Victoria University of Wellington is the only New Zealand university in the ‘Whistling While They Work 2’ study, which looks at whistleblowing processes in the public, private and not-for-profit sectors on both sides of the Tasman.
Its just-released latest report, Whistleblowing: New Rules, New Policies, New Vision captures lessons about the nature and performance of whistleblowing processes in 46 organisations in Australia and New Zealand. It draws on data from a survey of almost 18,000 people who were asked about the processes for reporting wrongdoing, actual reporting practice, and their observations of the process.
The research offers crucial insights into how organisations can handle complaints at work more effectively. The study shows that contrary to commonly held beliefs, far more complaints than expected are taken up and dealt with at various levels. It also shows that risk assessment is a key component: the sooner risk assessment is made on an allegation, the better the outcomes are for both individuals and organisations.
With project lead Professor A J Brown from Griffith University in Australia, Associate Professor Michael Macaulay from Victoria University of Wellington’s School of Government compared results from New Zealand and Australian public sector respondents to the survey.
Associate Professor Macaulay says the research found broad consistency in the forms of wrongdoing observed and reported by public employees in both countries and similar reasons why people chose not to report wrongdoing. Respondents in both countries did not think anything would be done, they did not feel they would be protected, and they did not think their identities would be kept secret.
Personal and workplace grievances, such as bullying, discrimination or harassment and unfair work practices were identified as being among the top five most prevalent forms of wrongdoing across the country and across local and national government.
“There does appear to be lower awareness of whistleblowing processes among respondents in New Zealand, and more formal training related to whistleblowing in Australia than New Zealand,” Associate Professor Macaulay says. “But it is interesting that in New Zealand integrity and conduct issues are discussed more informally in meetings and in office conversations.

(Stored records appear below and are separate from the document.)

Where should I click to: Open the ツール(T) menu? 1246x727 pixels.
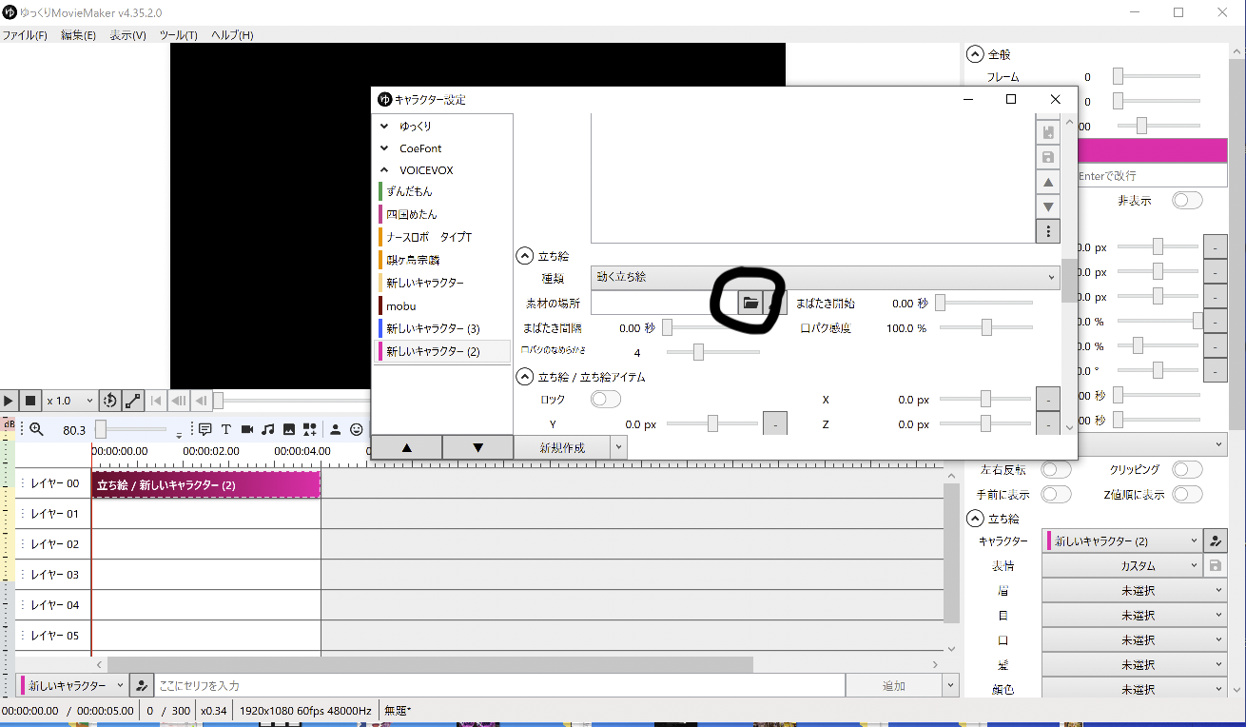click(178, 35)
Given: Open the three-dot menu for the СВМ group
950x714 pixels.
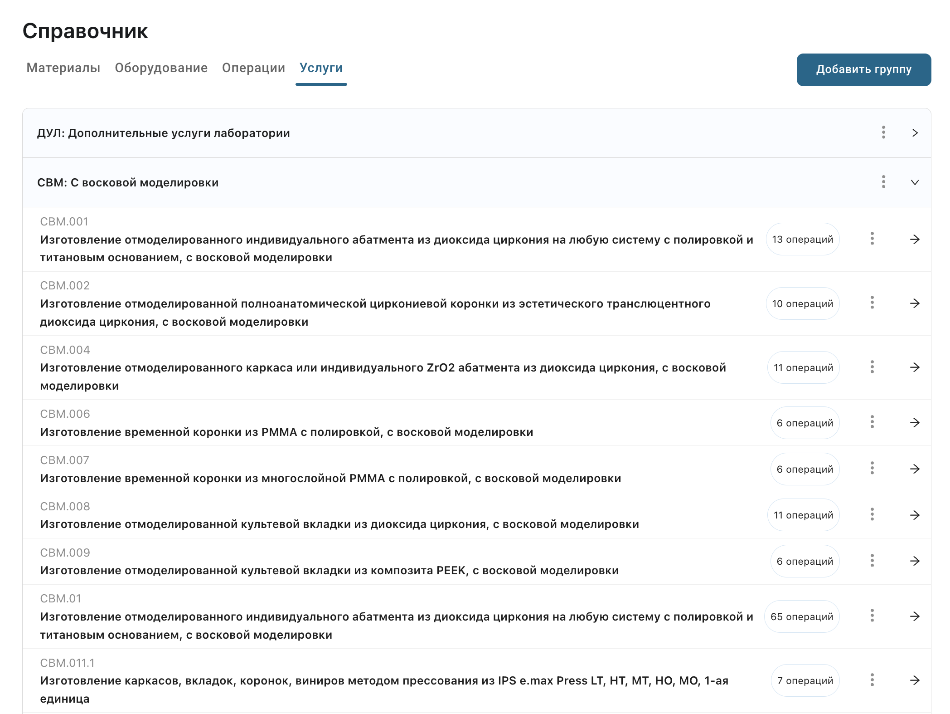Looking at the screenshot, I should pos(883,182).
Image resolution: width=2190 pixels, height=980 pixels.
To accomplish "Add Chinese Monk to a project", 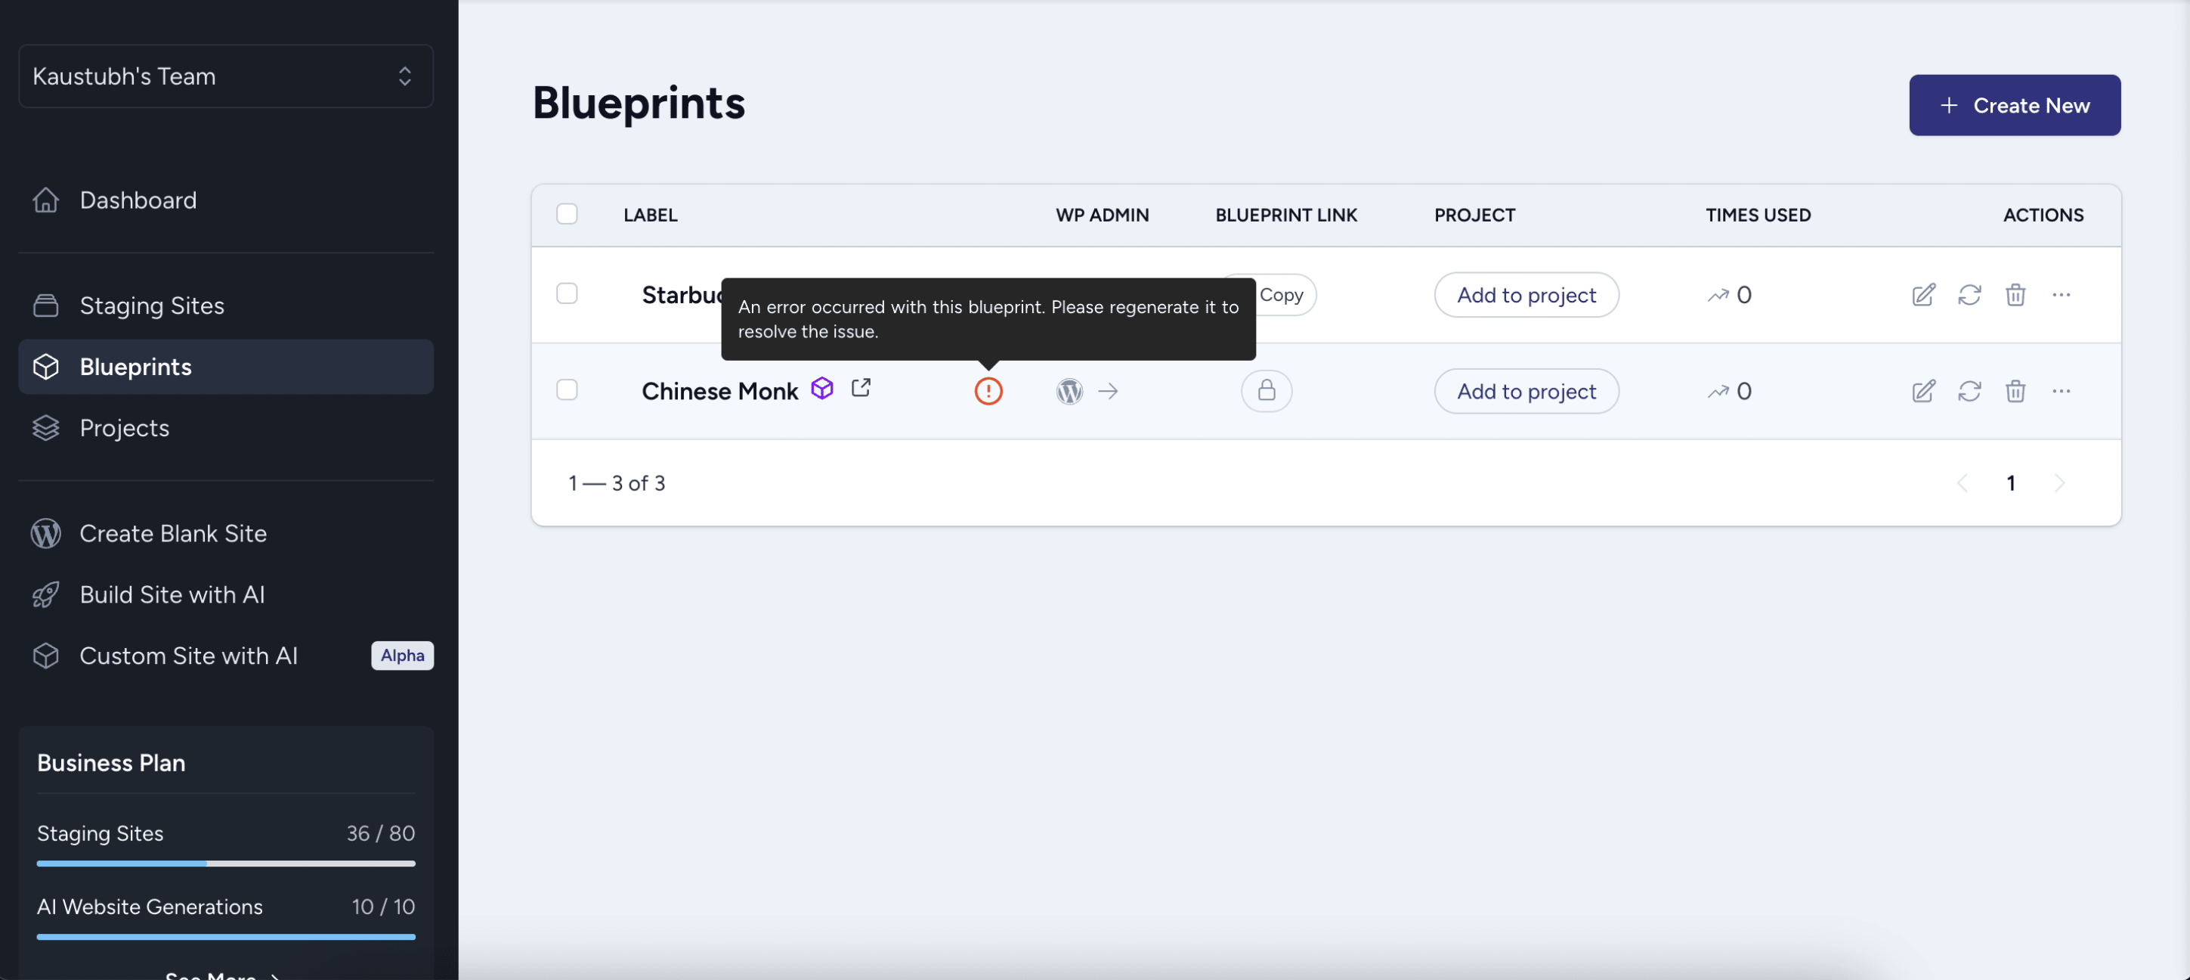I will point(1526,391).
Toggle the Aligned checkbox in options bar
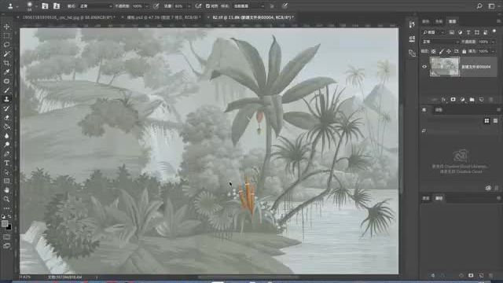The width and height of the screenshot is (503, 283). pos(207,6)
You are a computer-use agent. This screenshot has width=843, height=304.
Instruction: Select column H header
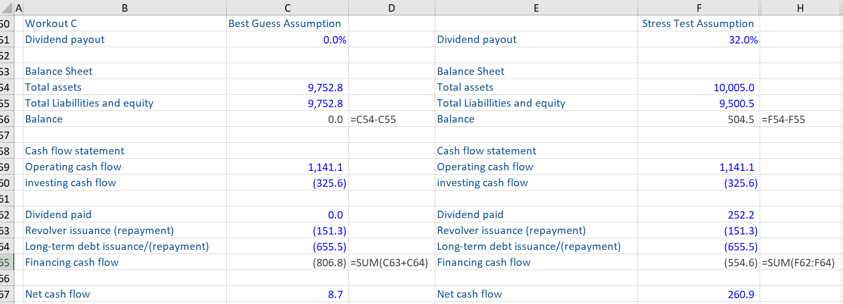[x=800, y=8]
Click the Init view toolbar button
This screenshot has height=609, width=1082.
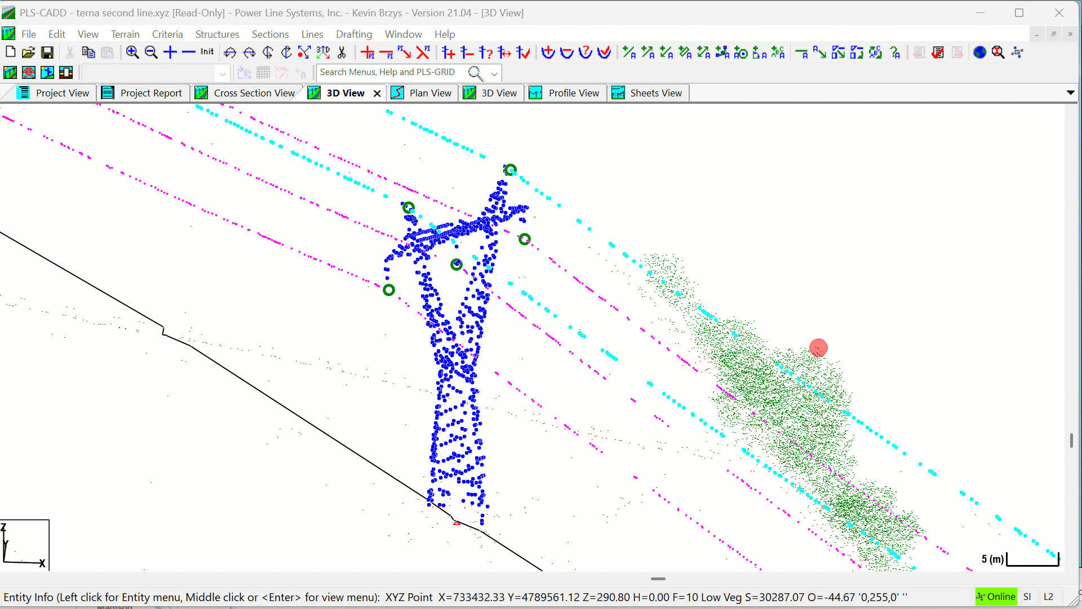pyautogui.click(x=207, y=52)
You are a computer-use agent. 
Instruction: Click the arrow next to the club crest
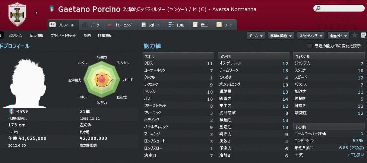click(x=37, y=13)
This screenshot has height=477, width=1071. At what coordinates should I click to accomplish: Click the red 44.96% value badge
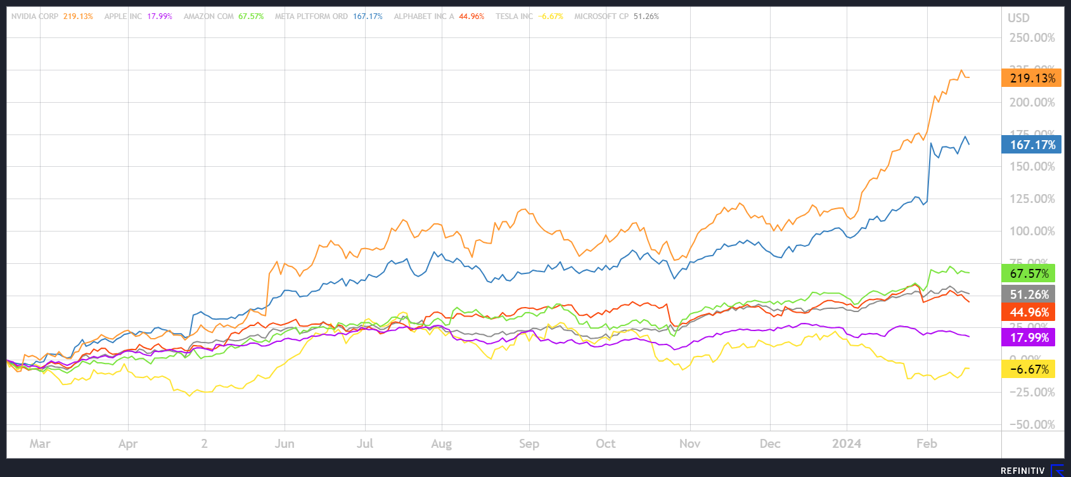(x=1029, y=312)
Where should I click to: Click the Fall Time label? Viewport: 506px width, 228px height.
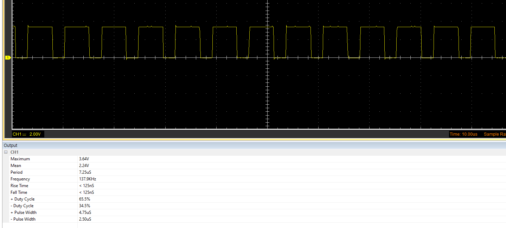click(19, 192)
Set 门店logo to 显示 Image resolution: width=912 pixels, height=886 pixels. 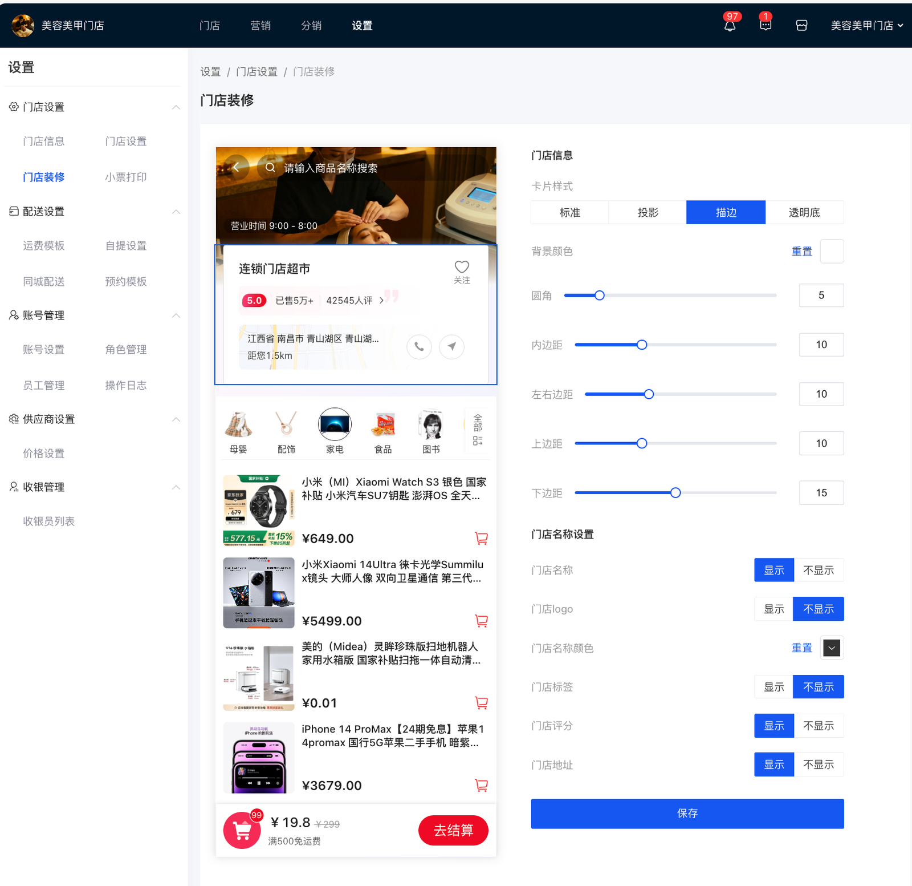[773, 609]
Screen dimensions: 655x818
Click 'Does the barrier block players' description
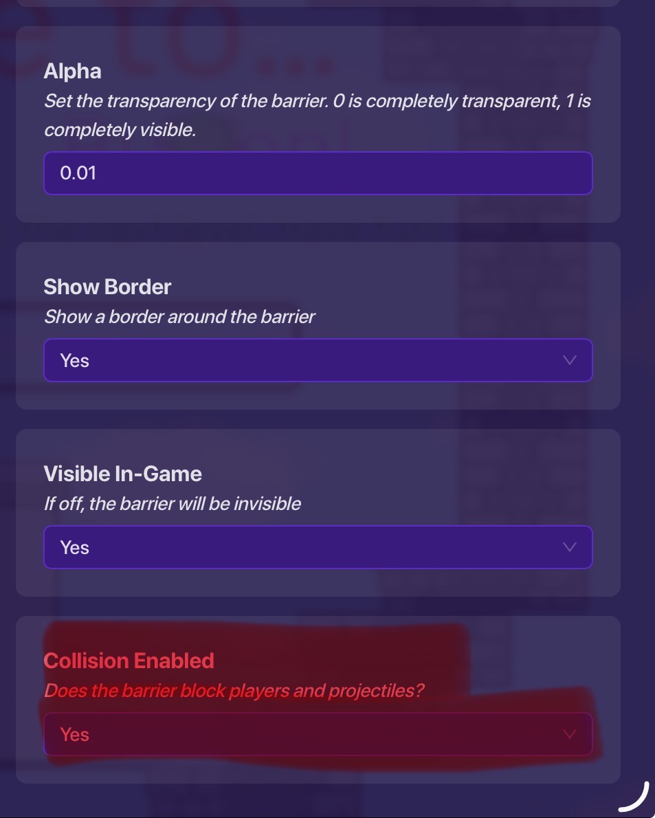234,691
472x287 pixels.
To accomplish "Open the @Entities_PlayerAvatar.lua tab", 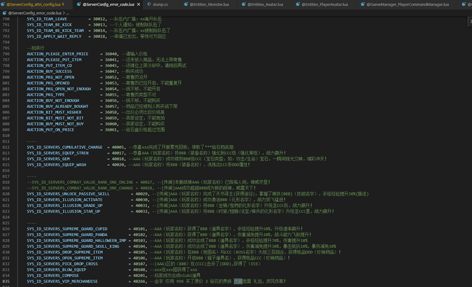I will point(327,4).
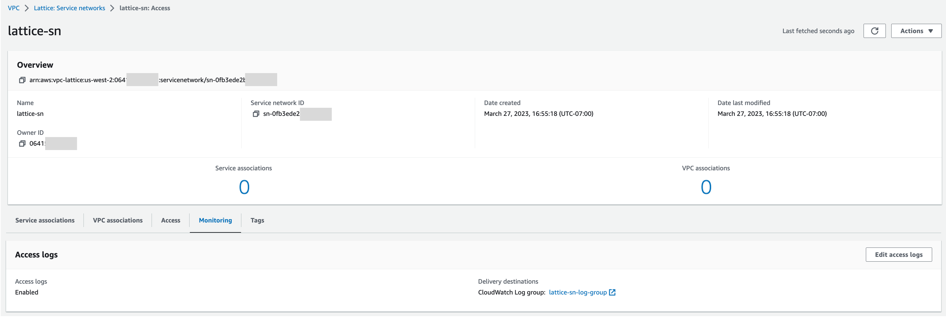Click the chevron before lattice-sn: Access
Screen dimensions: 946x317
pyautogui.click(x=112, y=8)
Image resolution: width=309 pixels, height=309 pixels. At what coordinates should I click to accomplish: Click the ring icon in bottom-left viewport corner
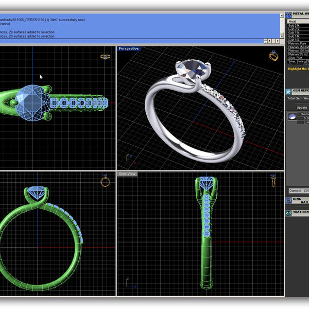(x=105, y=181)
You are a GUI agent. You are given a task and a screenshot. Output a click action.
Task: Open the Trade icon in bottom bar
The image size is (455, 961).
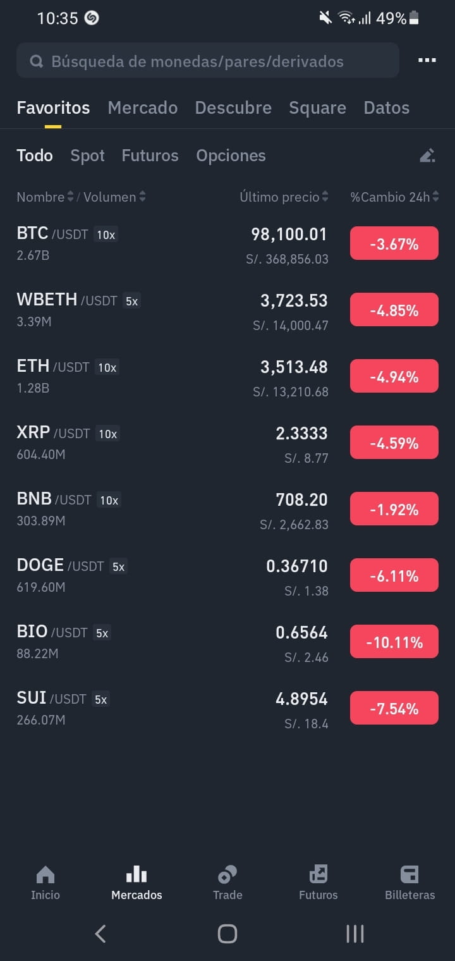[x=228, y=875]
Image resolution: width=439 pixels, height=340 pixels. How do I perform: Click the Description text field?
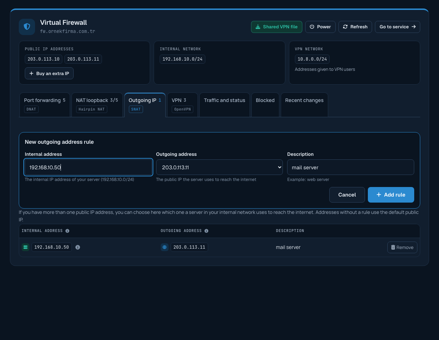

We are not saying one way is more effective than the other, but it is notable that jurisdictions appear to use different channels.”
He says the report is timely as the New Zealand Government is currently reviewing its framework of legislation and procedures around protected disclosures.
“Whistleblowing processes are vital to integrity and good governance and many organisations are becoming more aware of both the benefits and responsibilities that go with effective whistleblowing processes.”
The project is led by Griffith University’s Centre for Governance and Public Policy and includes researchers from the University of Sydney, Australian National University, Australian Securities and Investments Commission, CPA Australia and the New Zealand State Services Commission.